“KITA masih berperang melawan ‘anak anak covid’ belum sampai tahap perang sesungguhnya melawan nenek atau kakek Covid-19 yang jauh lebih menakutkan. Artinya perang sesungguhnya justru baru dimulai, belum sampai puncak.”
Itulah warning yang dilontarkan seorang H Aminullah Usman SE,Ak MM, Wali Kota Banda Aceh, Senin (27/04/2020) kemarin dalam bincang lepas dengan acehherald.com.
Dengan kata lain, pertempuran yang dilakoni semua pihak saat ini, terutama tenaga kesehatan di front line, baru sebatas katagori menghadapi ‘anak anak’ covid-19. Dan bukan tak mungkin akan ada pertempuran yang jauh lebih besar.
Statement orang nomor satu di Pemko Banda Aceh itu sebenarnya hanya ingin memberi warning kepada kita bahwa potensi Outbreak (ledakan) kasus Covid-19 di Aceh, masih terbuka. Bahkan sangat terbuka, seandai nya semua pihak di Aceh tidak waspada, apalagi bersikap cuek terhadap kemungkinan jangkitan covid-19 yang sejauh ini belum adapenawarnya.
Potensi outbreak itu dikaitkan dengan bakal mengalirnya warga pendatang terutama para perantau yang mudik ke Aceh, terutama dalam kaitan menyambut lebaran. Padahal pemerintah telah mengeluarkan larangan untuk mudik. Arus mudik memang telah ditahan di beberapa titik masuk ke Aceh, namun tetap saja ada yang lolos dengan segala alasan serta tipu daya.
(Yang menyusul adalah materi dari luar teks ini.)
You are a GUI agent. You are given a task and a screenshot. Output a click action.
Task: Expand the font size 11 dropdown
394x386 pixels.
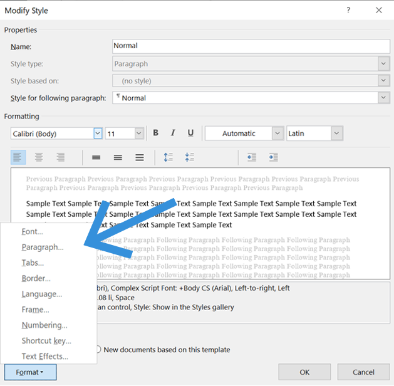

Belum lagi mereka yang masuk melalui jalur tikus di sepanjang bibir pantai Aceh. Mereka ini semuanya bermuasal dari daerah atau kawasan yang terpapar covid-19, terutama dari Malaysia. Selain itu bila melalui jalur darat, dipastikan mereka melewati Sumut yang sudah masuk daftar kawasan transmisi covid atau corona virus.
Sikap ngeyel itu akan makin berbuntut buruk ketika para pendatang dari kawasan transmisi covid tersebut, secara terang terangan bersosialisasi, atas nama kerinduan terhadap kerabat dan kolega di kampung. Dengan mengacuhkan kriteria untuk isolasi selama 14 hari, karena beralasan sehat dan kadang cukup mandi saja, lalu petentengan di seputaran kediaman.
Padahal, orang orang pendatang inilah yang menjadi sumber malapetaka bagi kemungkiran masivnya covid-19 atau outbreak. Sebagai catatan, semua orang yang dinyatakan positif covid-19 di Aceh berawal dari kepulangan dari luar Aceh. Baik itu dari Malaysia, Medan serta pulau Jawa. Ketiga daerah itulah yang menjadi kantong perantau asal Aceh, sementara ketiga kawasan itu sudah terkapling merah sebagai kawasan terpapar covid-19.
Kasus dua orang mahasiswa Malaysia yang pulang dari Aceh dan dinyatakan positif covid-19 setiba di Malaysia, dipastikan bukan bermuasal dari Banda Aceh, karena semua rekannya satu penginapan di Aceh dinyatakan negative. Justru petaka corona itu mereka dapatkan saat transit di Bandara Kuala Namu, Sumut, selama tiga jam.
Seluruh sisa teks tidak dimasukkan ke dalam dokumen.